● What is being asked
Report the lines of the data below that contain the string "will".

[Items listed in a dataset]
::::::::
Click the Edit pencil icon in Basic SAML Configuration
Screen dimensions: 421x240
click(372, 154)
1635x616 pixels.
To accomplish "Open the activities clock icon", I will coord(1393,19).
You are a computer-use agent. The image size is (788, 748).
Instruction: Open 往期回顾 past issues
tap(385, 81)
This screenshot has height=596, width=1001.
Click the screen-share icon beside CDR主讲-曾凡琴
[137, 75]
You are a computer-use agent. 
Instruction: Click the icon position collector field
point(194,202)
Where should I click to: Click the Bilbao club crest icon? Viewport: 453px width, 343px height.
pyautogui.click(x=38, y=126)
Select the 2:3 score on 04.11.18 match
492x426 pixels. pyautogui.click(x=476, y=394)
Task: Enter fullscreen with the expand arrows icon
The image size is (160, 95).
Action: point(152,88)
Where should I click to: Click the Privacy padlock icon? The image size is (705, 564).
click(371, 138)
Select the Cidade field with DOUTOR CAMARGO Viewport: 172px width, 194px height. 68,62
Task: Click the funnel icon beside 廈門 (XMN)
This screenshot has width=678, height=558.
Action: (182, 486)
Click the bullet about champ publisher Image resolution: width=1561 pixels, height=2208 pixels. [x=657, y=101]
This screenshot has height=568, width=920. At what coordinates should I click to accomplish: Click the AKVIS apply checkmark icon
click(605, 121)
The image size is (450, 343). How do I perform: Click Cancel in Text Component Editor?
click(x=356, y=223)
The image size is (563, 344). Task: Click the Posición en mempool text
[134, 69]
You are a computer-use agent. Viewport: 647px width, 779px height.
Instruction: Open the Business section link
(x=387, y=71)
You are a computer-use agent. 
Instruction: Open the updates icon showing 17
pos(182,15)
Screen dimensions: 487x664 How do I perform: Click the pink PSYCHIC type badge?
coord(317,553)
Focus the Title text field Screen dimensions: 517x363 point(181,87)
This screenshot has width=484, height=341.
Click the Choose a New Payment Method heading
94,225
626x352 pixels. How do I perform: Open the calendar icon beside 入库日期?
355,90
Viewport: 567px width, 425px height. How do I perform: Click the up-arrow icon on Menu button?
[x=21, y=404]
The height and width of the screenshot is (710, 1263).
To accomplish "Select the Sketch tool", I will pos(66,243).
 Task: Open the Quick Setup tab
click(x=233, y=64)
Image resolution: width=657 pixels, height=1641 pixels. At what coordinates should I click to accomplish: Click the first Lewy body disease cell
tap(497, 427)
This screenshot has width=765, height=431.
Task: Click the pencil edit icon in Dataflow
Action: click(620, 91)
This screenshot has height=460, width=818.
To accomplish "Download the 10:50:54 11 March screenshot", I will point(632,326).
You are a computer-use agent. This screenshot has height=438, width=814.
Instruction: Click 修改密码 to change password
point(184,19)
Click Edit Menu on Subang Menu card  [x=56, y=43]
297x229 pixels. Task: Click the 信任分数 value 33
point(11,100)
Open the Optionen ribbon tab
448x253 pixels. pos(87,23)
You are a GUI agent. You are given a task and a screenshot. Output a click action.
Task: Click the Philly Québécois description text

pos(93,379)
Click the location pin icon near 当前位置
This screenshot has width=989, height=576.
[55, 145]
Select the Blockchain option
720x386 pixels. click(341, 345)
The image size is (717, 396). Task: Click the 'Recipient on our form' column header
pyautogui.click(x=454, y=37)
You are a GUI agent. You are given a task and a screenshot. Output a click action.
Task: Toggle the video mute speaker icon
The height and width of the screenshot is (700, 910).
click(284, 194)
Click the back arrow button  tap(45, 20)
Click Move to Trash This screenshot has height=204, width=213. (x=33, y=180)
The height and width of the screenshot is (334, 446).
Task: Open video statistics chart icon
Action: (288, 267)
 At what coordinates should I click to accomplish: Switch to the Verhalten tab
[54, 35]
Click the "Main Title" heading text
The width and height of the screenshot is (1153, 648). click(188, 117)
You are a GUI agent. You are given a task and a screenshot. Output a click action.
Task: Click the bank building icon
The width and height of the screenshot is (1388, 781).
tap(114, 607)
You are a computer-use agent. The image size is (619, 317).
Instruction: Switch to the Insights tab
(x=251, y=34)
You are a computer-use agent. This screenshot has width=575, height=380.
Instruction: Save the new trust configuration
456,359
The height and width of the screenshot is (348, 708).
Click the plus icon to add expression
::::::::
● Solution
To accomplish "Open the activities clock icon", I will coord(1393,19).
To accomplish "Select the Sketch tool", I will pos(66,243).
To accomplish "Download the 10:50:54 11 March screenshot", I will point(632,326).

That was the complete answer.